▶ _Your instructions_
Among the entries below, find the line with "Task: Select the" and the line with "The width and height of the screenshot is (1568, 762).". Return exactly those lines and every line between them, but no pictures.

▶ _Listed entries_
--------------------
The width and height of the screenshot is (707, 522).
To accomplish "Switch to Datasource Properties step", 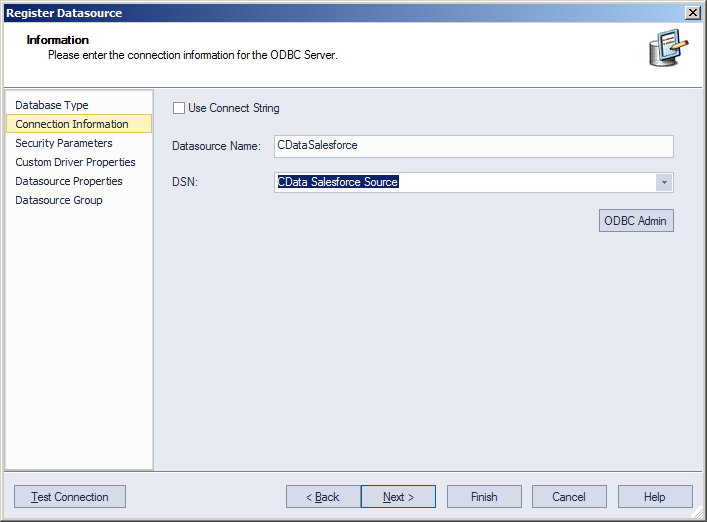I will coord(69,181).
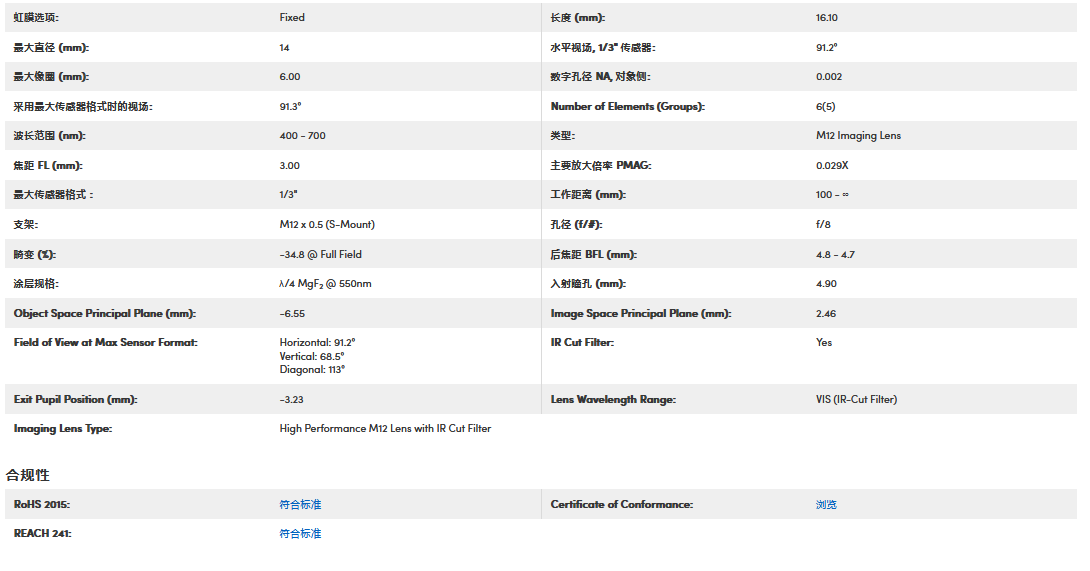Open the Certificate of Conformance 浏览 link
The image size is (1090, 571).
click(x=826, y=505)
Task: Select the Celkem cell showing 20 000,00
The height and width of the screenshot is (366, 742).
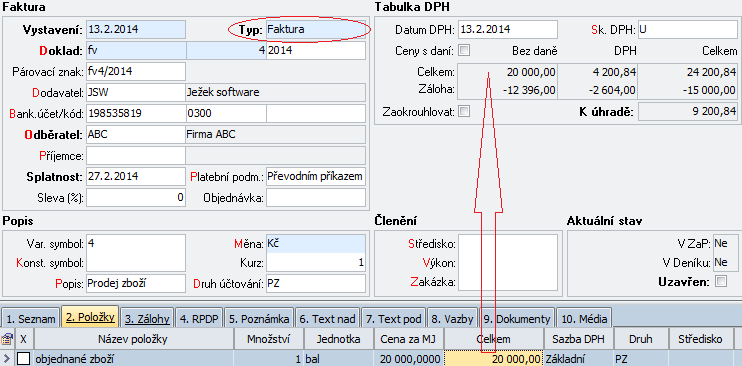Action: (x=494, y=359)
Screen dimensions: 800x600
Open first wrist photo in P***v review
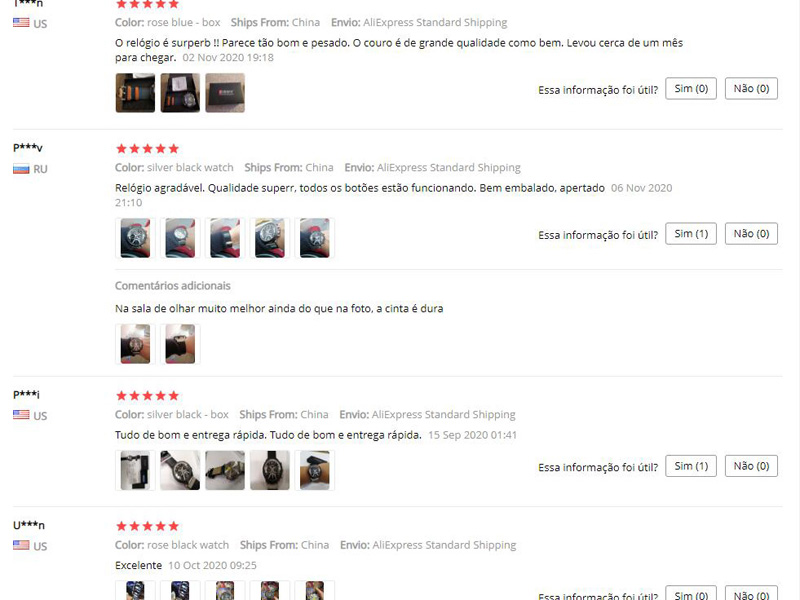point(135,238)
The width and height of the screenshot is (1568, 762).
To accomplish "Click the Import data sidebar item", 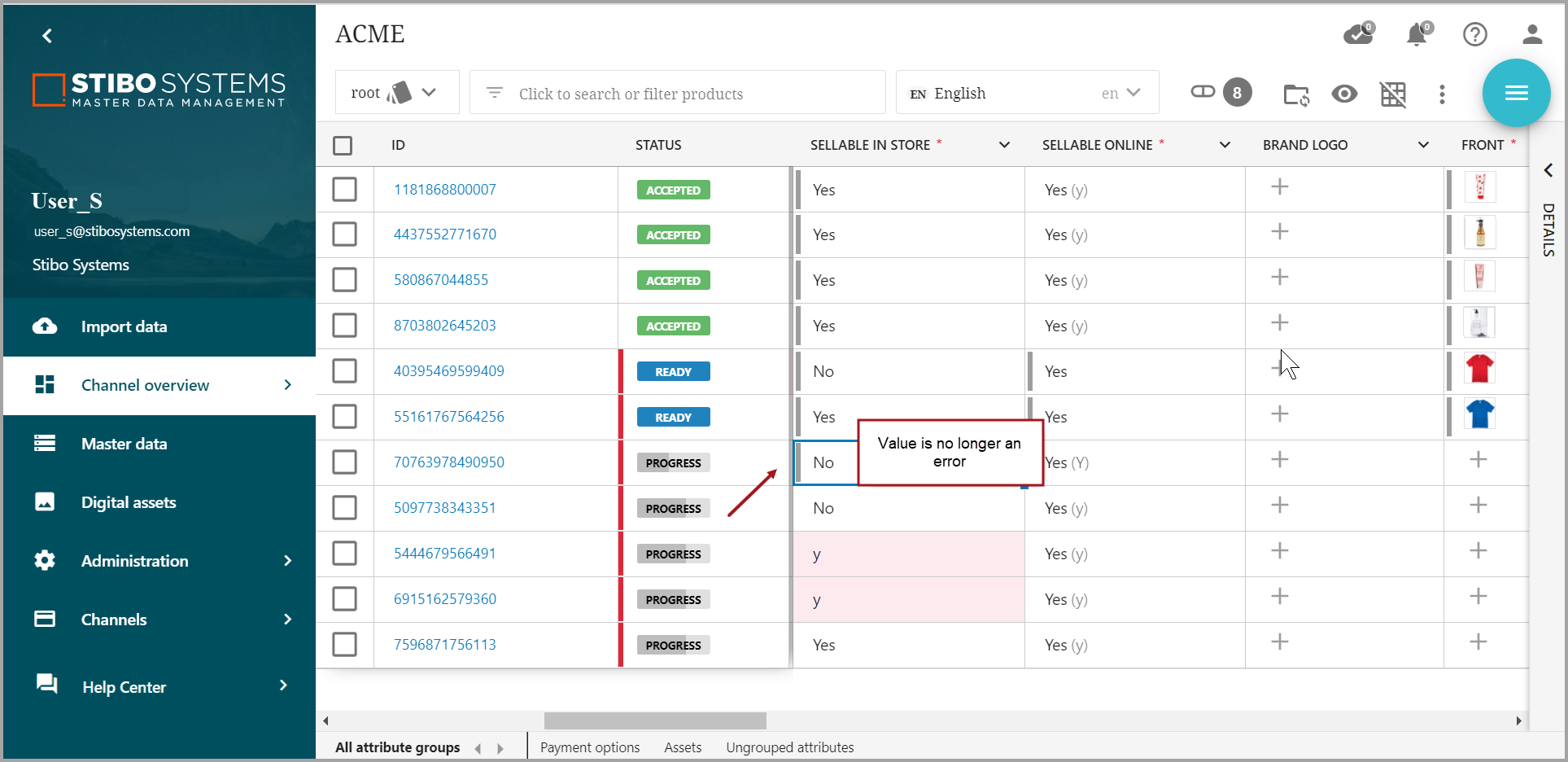I will tap(124, 326).
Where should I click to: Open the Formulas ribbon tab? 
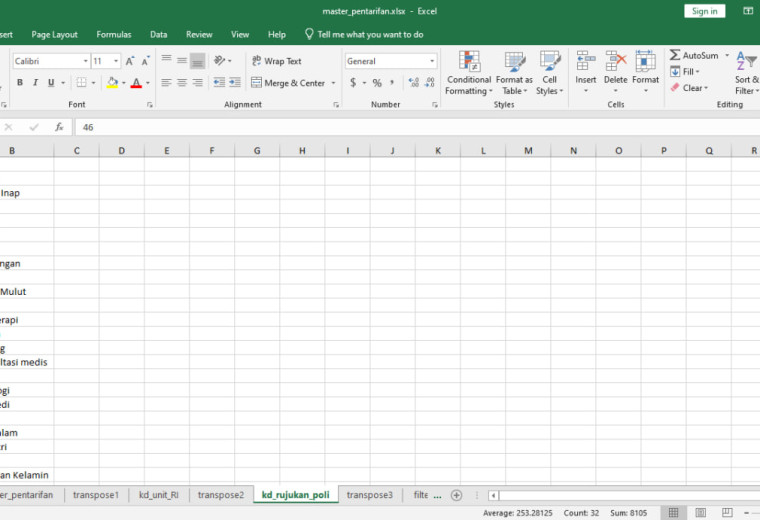click(114, 34)
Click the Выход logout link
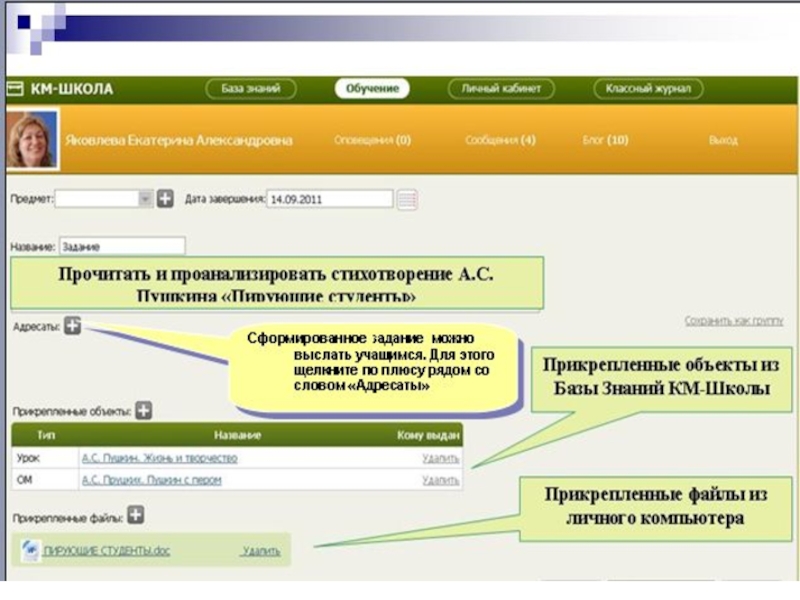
--------------------
▶ _Exercise output_
Task: Select the Celkem cell showing 20 000,00
The height and width of the screenshot is (366, 742).
Action: (x=494, y=359)
Screen dimensions: 800x600
Open first wrist photo in P***v review
point(135,238)
The width and height of the screenshot is (1568, 762).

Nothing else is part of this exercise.